U.S. Pat. No. 4,996,386 to Hamilton, Jr. discloses concurrent isomerization and disproportionation of hydrocarbon olefins using a ferrierite/Mo/W/Al.sub.2 O.sub.3 catalyst. The catalyst exemplified produces fewer branched olefins than a comparable material free of ferrierite and the reference teaches that ferrierite-containing catalysts exhibit improved selectivity to linear olefins than conventionally prepared disproportionation catalysts.
European Patent Application 0501577 to Grandvallet et al., Barri et al. teaches the conversion of a feedstock comprising linear olefins into a branched olefin rich product over ferrierite at an olefin partial pressure of more than 0.5 bar.

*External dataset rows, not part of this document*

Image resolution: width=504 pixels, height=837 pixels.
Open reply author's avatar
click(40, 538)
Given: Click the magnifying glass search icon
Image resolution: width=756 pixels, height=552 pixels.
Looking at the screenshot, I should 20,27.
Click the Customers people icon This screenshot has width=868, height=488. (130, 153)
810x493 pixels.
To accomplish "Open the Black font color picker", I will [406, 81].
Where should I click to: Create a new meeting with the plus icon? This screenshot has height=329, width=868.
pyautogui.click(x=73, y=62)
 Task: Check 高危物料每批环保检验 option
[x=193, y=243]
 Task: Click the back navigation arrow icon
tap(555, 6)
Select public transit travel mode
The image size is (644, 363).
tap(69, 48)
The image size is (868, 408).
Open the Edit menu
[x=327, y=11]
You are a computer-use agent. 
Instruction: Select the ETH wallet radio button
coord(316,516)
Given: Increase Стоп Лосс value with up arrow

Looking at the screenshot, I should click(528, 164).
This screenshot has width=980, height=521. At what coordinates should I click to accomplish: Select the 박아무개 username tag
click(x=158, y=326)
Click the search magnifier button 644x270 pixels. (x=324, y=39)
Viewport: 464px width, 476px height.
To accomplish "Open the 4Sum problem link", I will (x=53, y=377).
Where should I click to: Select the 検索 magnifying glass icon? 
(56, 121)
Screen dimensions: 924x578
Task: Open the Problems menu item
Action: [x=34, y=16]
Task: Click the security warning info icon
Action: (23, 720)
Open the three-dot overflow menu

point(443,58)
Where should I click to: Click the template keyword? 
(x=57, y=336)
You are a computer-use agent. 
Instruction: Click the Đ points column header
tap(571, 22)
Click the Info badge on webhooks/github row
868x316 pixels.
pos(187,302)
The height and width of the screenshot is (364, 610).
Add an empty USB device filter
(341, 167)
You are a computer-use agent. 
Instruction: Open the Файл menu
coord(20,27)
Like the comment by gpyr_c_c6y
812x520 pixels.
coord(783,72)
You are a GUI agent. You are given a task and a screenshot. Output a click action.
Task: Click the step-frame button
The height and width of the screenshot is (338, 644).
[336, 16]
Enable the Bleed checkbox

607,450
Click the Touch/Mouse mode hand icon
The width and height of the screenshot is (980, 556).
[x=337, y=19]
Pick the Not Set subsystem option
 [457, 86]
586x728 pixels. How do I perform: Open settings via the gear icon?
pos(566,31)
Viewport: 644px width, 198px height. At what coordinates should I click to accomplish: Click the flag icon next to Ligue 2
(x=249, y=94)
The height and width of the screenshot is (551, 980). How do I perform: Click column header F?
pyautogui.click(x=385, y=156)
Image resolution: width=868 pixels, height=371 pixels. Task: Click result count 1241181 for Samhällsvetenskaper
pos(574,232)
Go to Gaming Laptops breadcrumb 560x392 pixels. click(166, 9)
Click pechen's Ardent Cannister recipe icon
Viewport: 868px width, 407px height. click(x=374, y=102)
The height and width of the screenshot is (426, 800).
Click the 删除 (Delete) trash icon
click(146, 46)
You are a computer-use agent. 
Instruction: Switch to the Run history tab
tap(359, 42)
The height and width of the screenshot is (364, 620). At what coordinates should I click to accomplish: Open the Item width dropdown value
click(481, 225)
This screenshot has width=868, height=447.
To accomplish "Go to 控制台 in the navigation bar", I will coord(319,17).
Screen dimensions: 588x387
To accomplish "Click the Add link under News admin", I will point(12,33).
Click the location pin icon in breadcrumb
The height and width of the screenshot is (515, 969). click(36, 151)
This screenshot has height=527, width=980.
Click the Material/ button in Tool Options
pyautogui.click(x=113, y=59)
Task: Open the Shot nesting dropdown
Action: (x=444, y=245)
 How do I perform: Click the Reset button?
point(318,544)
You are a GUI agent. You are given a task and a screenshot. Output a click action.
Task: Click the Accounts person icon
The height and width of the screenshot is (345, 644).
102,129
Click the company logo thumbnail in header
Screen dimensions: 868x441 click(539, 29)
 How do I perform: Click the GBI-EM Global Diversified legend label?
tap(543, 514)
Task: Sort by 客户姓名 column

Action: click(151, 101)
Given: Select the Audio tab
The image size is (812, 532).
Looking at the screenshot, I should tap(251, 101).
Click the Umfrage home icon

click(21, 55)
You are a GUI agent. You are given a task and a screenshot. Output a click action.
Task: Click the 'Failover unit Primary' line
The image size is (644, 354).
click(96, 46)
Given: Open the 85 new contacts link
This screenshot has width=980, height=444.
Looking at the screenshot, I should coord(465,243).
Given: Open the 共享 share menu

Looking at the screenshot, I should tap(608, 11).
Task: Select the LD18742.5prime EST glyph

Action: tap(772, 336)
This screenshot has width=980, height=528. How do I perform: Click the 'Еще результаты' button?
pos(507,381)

European Patent Application 0523838 to Powers et al., discloses a process to convert linear alkenes to methyl branched chain alkenes using one dimensional, medium pore zeolites such as H-ferrierite or ZSM-35.
Despite the efforts exemplified in the above references, the skeletal isomerization of olefins e.g., to produce isopentenes can be hampered by the presence of impurities in feeds which are used, such as C5+ FCC and linear olefin-containing recycle feeds from etherification. Such impurities can rapidly reduce the skeletal isomerization activity of the catalyst as well as its selectivity for isopentenes.
U.S. Pat. No. 4,544,792 to Smith et al. teach hydrogen co-feed inhibits coke formation on medium pore catalysts, e.g., HZSM-5, used to convert lower olefins and oxygenates to higher hydrocarbons.
U.S. Pat. No. 4,973,790 to Beech et al. teach hydrogen co-feed inhibits coke formation on medium pore catalysts, e.g., HZSM-5, used to oligomerize lower olefins to higher hydrocarbons in the presence of basic nitrogen compounds and dienes.
All of the above references are incorporated herein by reference.